Lynch syndrome

Our approach

Because Lynch syndrome is linked to such a wide variety of cancers, it is important to have access to a range of specialists. The Northwell Health Cancer Institute can offer care from expert teams who specialize in gynecologic cancers, gastrointestinal cancers and much more.

In addition to our cancer specialists, you also have access to our Cancer Genetic Counseling Division. Here, you will meet with a genetic counselor to evaluate your family history, determine what tests to order and discuss the results.

Our teams are passionate about providing an individualized treatment plan, whether it is to reduce the risk of developing cancer or to treat cancer in its later stages. You can expect an approach tailored to your specific needs.


Lynch syndrome, previously known as hereditary nonpolyposis colorectal cancer (HNPCC), is a genetic condition that increases your risk of developing gynecologic cancers, specifically endometrial and ovarian cancer.

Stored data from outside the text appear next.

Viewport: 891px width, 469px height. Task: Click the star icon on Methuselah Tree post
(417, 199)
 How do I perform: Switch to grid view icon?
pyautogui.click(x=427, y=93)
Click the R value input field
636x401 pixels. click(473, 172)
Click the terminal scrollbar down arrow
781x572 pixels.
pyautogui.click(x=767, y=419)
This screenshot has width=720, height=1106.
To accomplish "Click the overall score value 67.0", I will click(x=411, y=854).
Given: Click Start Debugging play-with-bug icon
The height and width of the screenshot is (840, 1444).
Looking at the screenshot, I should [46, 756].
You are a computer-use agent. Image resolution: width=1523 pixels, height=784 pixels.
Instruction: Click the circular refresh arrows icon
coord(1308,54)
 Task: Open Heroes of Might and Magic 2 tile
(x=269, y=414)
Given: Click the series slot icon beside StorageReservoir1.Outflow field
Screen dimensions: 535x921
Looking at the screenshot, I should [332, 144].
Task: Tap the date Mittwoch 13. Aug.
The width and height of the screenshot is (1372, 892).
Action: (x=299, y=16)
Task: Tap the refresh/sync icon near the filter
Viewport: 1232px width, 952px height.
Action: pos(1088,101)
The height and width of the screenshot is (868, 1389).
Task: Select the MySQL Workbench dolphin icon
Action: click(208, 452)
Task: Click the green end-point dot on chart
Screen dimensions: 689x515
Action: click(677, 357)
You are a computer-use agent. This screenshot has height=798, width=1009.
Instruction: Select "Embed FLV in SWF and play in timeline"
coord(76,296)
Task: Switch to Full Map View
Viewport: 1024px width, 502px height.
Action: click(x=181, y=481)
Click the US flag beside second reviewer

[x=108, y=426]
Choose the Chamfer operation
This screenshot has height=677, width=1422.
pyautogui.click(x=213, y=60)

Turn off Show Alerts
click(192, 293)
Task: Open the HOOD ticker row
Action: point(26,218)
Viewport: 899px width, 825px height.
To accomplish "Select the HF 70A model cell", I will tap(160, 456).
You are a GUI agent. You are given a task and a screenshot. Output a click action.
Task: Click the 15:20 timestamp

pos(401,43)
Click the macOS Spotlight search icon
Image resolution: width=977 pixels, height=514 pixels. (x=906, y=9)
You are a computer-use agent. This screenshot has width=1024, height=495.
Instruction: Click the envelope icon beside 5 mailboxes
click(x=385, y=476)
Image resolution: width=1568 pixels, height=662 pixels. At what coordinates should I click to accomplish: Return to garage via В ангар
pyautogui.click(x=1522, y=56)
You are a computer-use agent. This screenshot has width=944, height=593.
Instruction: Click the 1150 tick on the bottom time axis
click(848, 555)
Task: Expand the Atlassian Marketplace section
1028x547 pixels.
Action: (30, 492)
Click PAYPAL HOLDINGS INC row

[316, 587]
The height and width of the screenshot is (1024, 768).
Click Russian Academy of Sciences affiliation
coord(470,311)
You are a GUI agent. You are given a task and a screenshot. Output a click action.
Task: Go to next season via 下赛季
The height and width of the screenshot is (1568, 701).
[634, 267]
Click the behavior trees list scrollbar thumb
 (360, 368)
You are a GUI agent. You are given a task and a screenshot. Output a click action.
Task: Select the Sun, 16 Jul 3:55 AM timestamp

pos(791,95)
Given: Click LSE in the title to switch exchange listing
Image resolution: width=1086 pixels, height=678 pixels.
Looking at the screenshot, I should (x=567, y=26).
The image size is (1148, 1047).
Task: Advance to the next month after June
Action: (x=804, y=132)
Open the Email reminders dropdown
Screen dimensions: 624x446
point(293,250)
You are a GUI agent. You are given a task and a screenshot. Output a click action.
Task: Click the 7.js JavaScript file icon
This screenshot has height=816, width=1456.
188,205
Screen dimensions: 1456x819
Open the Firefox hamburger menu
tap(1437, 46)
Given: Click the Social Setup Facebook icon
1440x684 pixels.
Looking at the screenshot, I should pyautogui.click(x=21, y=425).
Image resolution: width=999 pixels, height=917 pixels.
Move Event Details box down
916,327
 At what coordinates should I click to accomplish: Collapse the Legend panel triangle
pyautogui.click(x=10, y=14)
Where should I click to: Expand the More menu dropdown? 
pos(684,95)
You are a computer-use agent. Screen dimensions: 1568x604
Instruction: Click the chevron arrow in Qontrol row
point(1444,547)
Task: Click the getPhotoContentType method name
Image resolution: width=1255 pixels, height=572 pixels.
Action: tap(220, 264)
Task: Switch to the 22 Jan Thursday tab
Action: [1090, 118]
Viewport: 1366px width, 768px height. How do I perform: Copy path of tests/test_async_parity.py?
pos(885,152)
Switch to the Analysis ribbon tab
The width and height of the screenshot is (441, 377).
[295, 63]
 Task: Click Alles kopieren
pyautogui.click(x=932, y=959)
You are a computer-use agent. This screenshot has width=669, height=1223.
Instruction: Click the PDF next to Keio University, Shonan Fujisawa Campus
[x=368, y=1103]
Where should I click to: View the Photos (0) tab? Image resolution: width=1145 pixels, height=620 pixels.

Lynch syndrome is also linked to colon cancer and a number of cancers in the digestive tract.

Causes and risks

The cause of Lynch syndrome is genetic and can be inherited from either your father or mother. If one of your parents has Lynch syndrome, there is a 50 percent chance you will inherit the mutation. Several genes, including PMS2, MLH1, MSH2 and MSH6, are linked to Lynch syndrome.

If you or your family has a history of gynecologic or gastrointestinal cancers, especially endometrial, ovarian or colon cancer, you may be at risk for inheriting Lynch syndrome. Gynecologic and gastrointestinal cancers that start before the age of 50 can also indicate a risk of inheriting the mutation.

The risk of colon cancer increases by up to 80 percent if you have Lynch syndrome. Women with Lynch syndrome are 20 to 60 percent more likely to develop endometrial cancer, depending on the inherited mutation, and up to 10 percent more likely to develop ovarian cancer. The likelihood of developing other forms of cancer also increases by a variable amount. 


Lynch syndrome alone does not have any symptoms, though it does increase your risk for cancer. If you are experiencing any of the following, you may already have a cancerous condition caused by Lynch syndrome.

Common gastrointestinal cancer symptoms:

  • Changes to the frequency of bowel movements
  • Diarrhea, constipation or feeling the bowels are not completely emptied
  • Bright red or dark blood in the stool

Common gynecologic cancer symptoms:

  • Irregular vaginal bleeding including heavy irregular periods, bleeding in between periods and bleeding after menopause
  • Difficult or painful urination
  • Pain or bleeding during sexual intercourse
  • Pain in the pelvic area

Diagnosis and testing

If your family or personal history suggests you may have inherited Lynch syndrome, your doctor will order a genetic blood test. By examining your blood for the specific genes associated with Lynch syndrome, a genetic specialist can determine if your genes have any mutations.

The results do not determine whether or not you have cancer, only whether or not you are at a higher risk of developing certain cancers. After the results are received, your specialist will likely refer you to our genetic counseling team to further interpret the test and your personal risk of developing cancer.

Lynch syndrome may also be tested for during surgery for gynecologic or gastrointestinal cancer. During surgery, a pathologist will study tissue from a removed tumor to determine whether or not the disease was caused by Lynch syndrome.


If you inherited Lynch syndrome, your specialist will develop an individualized treatment plan to reduce your chances of developing cancer. If you are already being treated for cancer, you will be counseled on what your condition means, how it will affect you and the best next steps.

Women between the ages of 25 and 45 are typically offered chemoprevention. The most common form of chemoprevention, the birth control pill, has been shown to reduce the risk of ovarian cancer by 50 percent. In addition to chemoprevention, ultrasounds, colonoscopies, biopsies and other screening tests should be performed regularly to monitor for any developments.

When childbearing is complete, women between 40 and 45 years old are often offered risk-reducing minimally invasive surgery to remove the fallopian tubes, ovaries, uterus and/or colon, along with any additional tissue commonly affected by cancer linked to Lynch syndrome.

Men and women should begin receiving regular cancer screenings, including colonoscopies, urine samples and endoscopies every one to two years. Risk-reducing minimally invasive surgery to remove the colon and any additional tissue at risk of developing cancer may be necessary.

Our gynecologic and gastrointestinal oncologists are experts in robot-assisted and laparoscopic minimally invasive surgery, and are extremely experienced with these procedures. We also rigorously track outcomes to make sure we are offering the highest quality of care.